[PASSAGE FOR REVIEW]
BEGIN

~Featured image by Cottonbro
Written by Bella Richmond, Intern, Met Sacramento High School
Despite my hopes, school is not back to normal. My name is Bella, and I’m a Junior in high school. I’m a student at the Met Sacramento, which has been in session since September 2nd. Coming back in person, I didn’t see any suggestions for how students could emotionally adapt to being back in school. I am not the only one having a hard time leaving quarantine-related struggles at the door. According to AP News, more than 120,000 U.S. children lost a primary caregiver in the pandemic, and another 22,000 children experienced the death of a secondary caregiver. Coronavirus is not over yet, and the expectation that students should academically perform at the same level as before the pandemic is unrealistic. I reached out to four other students at my school to get their takes on being in person. From their interviews, I gleaned that the transition into school affected each student uniquely, according to their experiences at home and in online school during the lockdown.

END

[DATA FOR REVIEW]
BEGIN

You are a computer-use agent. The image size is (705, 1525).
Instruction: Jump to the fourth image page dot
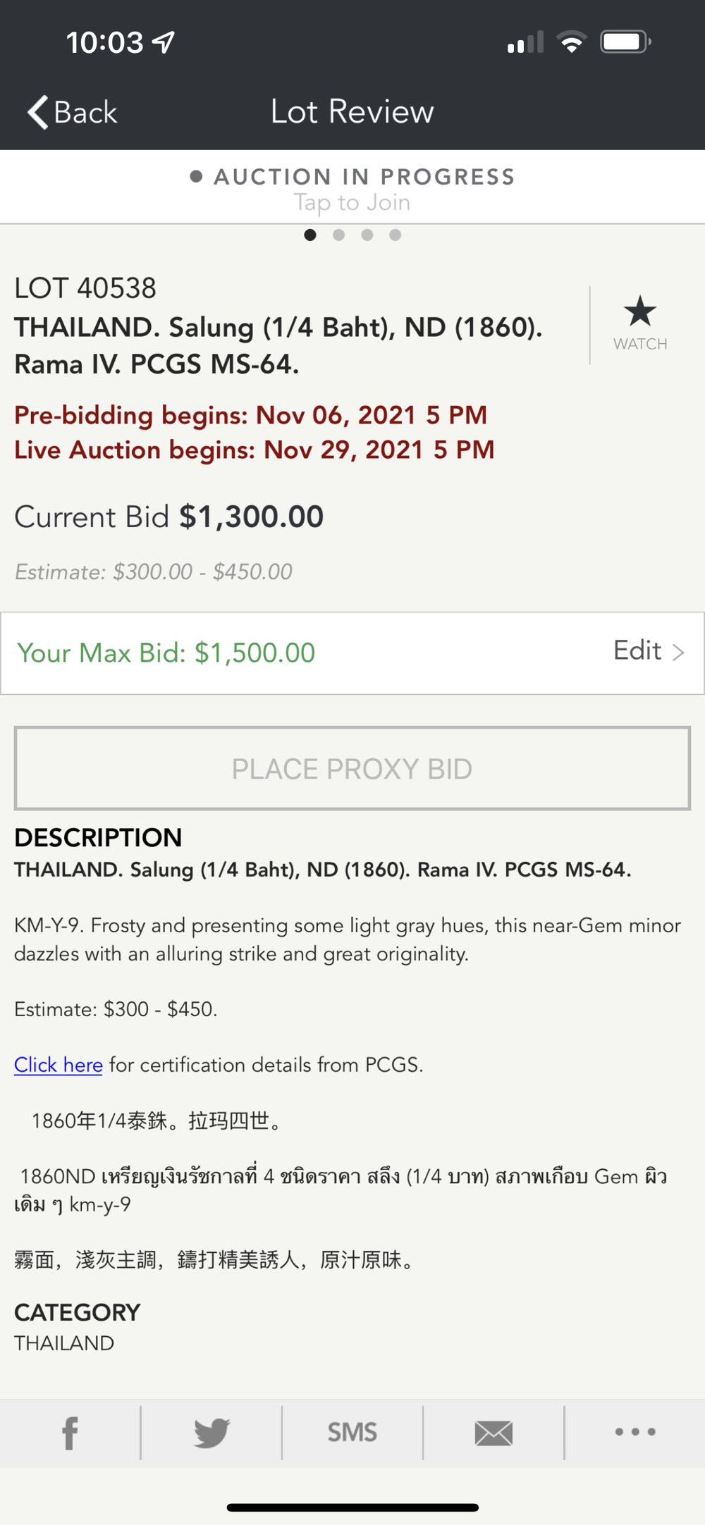click(396, 235)
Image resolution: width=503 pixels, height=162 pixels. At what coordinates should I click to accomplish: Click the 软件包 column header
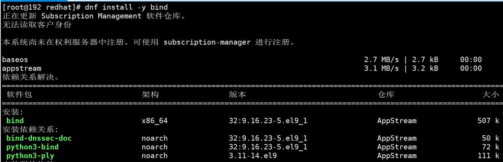pyautogui.click(x=19, y=94)
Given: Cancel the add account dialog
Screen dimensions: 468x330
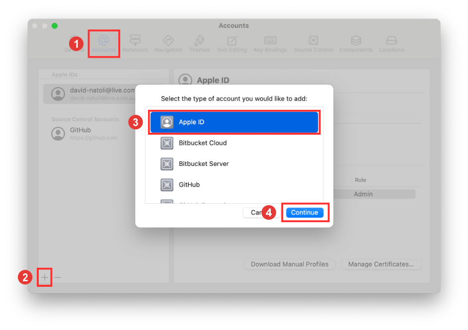Looking at the screenshot, I should [x=253, y=213].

END

[TASK LIST]
• 1. Answer the following questions about the article on students returning to in-person school.
(a) Since what date has the Met Sacramento been in session?
(b) According to AP News, how many U.S. children lost a primary caregiver in the pandemic?
(c) How many other students at the school did the writer reach out to?
• 2. Carry the article on students returning to in-person school forward from its final sentence.

[ANSWERS FOR EACH ITEM]
• 1.
(a) September 2nd
(b) More than 120,000
(c) Four

• 2.
The interviews gave me an idea of how my school has succeeded and failed to help students back into school. The Met Sacramento was somewhat prepared for pandemic learning, with most work already being submitted online and three advisory groups of students in each grade. My peers all talked about the benefits of the daily routine that in-person learning provides. For some, it is a struggle to adapt to the expectations of being back in school. One student, Kara, talked about the pressure that came from her drop in her grades after returning to school. She said, “I have made it through distance learning, so why am I not succeeding?” Another student I interviewed, Carmen, talked about the many responsibilities she had during the pandemic. She spoke about teens who worked or took care of their siblings during the lockdown and still have those responsibilities in school. The students I interviewed agreed that the adaptation process was abrupt, but they are all happy to be back in the classroom.
There are students who haven’t adapted to school in person yet because of pandemic-related struggles. The teenagers I talked with are all having to forge a path back to normalcy on their own, and we are the lucky ones. One student I interviewed had Coronavirus recently. He said, “It’s frustrating to do everything right; wear a mask, sanitize your hands, get vaccinated, and you still get it.” The disparity in grades between students with and without socio-economic disadvantages is worse because of the pandemic. Students are still figuring out in-person school, as are teachers. Our teachers faced their own struggles in quarantine. My next goal is to uncover the challenges unique to educators now that school is in-person and to start piecing together how teachers and students alike can help more youth adapt to their school’s expectations.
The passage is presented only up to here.